Data excerpts

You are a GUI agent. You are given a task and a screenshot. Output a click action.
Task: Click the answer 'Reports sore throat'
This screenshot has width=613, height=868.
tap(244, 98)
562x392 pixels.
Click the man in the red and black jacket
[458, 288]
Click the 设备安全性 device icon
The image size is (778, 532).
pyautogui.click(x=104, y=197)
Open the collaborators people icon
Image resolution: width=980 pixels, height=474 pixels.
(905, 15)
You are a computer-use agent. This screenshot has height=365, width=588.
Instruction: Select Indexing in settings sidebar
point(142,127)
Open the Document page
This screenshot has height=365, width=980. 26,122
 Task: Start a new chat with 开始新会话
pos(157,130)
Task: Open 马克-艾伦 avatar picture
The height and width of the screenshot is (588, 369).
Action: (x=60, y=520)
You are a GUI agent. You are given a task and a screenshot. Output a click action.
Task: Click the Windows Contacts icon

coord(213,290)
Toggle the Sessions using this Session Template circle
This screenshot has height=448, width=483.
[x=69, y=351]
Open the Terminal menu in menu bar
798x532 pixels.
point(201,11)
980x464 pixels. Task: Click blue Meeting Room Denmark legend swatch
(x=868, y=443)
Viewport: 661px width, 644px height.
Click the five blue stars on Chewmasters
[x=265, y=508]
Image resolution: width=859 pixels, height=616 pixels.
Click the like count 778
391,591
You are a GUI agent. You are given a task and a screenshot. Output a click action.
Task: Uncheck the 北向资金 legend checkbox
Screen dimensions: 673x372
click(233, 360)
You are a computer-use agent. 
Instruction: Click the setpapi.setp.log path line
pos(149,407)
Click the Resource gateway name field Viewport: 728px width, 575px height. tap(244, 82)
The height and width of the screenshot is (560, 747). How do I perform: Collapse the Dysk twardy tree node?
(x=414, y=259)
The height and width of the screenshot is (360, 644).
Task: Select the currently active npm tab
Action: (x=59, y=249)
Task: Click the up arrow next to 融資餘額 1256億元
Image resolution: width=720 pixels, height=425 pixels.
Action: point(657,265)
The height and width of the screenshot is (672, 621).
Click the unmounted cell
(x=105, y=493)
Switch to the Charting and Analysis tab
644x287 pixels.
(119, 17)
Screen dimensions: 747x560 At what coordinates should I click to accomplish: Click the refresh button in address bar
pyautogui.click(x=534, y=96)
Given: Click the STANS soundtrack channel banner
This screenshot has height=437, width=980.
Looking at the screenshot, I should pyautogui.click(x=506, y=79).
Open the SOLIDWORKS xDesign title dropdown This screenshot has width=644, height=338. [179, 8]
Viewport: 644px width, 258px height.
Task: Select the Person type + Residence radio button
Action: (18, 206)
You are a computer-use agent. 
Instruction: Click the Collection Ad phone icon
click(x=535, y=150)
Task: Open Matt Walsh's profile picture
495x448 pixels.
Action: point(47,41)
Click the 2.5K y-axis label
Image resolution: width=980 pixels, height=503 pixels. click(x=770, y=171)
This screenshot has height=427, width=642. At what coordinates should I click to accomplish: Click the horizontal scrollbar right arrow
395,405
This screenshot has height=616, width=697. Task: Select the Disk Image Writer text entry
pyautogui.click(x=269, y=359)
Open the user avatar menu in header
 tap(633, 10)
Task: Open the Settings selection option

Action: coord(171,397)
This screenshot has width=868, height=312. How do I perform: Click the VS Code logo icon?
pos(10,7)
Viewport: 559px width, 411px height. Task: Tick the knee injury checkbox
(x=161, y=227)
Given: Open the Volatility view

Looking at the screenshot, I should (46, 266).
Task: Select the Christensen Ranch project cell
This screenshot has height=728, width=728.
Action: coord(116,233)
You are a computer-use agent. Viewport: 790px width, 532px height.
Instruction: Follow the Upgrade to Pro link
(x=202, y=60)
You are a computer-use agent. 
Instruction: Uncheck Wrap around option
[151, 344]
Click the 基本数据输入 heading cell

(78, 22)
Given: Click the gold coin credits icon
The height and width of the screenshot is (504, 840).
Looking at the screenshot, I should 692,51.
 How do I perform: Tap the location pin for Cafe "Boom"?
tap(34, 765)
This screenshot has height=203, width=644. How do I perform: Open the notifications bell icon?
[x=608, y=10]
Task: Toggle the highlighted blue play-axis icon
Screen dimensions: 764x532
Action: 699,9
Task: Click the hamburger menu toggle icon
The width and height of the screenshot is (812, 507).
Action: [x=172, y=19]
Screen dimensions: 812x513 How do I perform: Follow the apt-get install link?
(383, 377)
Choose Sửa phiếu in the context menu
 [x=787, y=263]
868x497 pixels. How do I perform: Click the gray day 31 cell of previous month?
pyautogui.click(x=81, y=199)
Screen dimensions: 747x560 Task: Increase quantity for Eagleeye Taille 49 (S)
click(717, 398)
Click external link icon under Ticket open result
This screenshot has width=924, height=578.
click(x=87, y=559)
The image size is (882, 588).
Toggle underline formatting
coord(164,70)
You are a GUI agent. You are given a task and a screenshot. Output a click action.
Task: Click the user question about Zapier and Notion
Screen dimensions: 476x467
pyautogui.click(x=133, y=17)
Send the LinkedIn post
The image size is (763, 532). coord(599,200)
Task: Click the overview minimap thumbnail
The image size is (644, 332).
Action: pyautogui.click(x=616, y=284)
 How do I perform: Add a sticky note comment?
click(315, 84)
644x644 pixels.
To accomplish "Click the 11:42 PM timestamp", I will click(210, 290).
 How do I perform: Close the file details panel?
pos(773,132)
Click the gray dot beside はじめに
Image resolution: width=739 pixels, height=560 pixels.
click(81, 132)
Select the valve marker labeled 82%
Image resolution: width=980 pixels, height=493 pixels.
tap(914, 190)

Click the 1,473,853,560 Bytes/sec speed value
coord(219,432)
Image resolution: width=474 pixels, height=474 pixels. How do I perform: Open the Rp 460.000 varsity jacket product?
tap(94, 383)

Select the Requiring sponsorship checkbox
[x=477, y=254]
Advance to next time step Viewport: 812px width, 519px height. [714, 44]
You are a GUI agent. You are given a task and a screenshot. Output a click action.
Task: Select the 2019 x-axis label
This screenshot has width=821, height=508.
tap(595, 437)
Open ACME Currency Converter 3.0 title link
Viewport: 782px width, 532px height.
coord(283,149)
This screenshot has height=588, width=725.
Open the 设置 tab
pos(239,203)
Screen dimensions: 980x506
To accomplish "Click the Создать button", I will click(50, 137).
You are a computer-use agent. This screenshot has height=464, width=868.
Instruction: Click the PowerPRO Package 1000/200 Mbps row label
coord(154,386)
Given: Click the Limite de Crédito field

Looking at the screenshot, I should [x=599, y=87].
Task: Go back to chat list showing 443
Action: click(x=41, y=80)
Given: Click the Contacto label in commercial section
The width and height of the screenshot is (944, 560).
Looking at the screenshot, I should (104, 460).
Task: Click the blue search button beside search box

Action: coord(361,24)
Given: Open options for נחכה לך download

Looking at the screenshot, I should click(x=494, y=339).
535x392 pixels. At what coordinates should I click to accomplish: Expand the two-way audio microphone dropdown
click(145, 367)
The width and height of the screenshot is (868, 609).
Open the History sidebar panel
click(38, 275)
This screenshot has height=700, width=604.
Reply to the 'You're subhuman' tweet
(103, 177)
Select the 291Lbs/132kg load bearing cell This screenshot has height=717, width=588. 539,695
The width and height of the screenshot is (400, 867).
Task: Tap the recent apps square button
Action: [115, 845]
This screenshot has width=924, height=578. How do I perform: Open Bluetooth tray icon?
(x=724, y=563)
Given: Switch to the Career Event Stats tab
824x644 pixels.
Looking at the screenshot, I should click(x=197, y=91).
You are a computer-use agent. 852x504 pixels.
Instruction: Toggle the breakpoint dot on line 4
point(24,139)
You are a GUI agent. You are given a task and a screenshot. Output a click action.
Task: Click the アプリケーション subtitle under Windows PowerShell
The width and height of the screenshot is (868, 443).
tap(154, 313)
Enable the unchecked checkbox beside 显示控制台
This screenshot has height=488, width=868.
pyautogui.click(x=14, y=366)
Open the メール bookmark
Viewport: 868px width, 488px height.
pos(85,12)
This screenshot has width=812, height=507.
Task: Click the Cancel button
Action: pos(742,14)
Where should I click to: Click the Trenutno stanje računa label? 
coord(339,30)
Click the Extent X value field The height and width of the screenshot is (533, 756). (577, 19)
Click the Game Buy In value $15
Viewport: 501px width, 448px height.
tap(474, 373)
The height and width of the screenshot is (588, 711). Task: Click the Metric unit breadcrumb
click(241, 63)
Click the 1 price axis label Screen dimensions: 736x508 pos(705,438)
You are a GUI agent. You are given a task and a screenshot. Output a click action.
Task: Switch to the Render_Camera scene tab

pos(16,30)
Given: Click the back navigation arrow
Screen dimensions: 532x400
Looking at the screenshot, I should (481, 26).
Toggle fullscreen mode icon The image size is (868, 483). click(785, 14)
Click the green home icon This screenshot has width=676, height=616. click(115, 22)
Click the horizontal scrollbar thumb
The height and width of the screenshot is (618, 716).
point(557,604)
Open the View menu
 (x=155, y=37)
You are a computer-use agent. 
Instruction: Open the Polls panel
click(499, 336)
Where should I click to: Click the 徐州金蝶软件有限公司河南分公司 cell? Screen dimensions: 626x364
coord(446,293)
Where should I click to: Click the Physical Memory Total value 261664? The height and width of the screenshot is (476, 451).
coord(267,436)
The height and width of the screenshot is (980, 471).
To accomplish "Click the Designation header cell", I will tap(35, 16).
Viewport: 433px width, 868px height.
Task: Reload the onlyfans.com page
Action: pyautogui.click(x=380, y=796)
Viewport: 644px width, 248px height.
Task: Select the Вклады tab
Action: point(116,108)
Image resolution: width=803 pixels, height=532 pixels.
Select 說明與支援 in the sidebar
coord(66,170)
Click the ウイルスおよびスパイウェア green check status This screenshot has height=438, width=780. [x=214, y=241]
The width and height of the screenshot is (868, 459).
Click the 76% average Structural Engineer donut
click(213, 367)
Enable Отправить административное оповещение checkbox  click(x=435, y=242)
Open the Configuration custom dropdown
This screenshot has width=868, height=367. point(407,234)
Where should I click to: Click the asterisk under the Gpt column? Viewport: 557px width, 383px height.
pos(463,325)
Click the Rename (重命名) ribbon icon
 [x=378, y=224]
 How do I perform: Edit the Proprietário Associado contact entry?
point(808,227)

Assigned task:
Find every line in the records that contains the word "next"; copy those lines.

Written solution:
Task: Click the up arrow next to 融資餘額 1256億元
Advance to next time step Viewport: 812px width, 519px height. [714, 44]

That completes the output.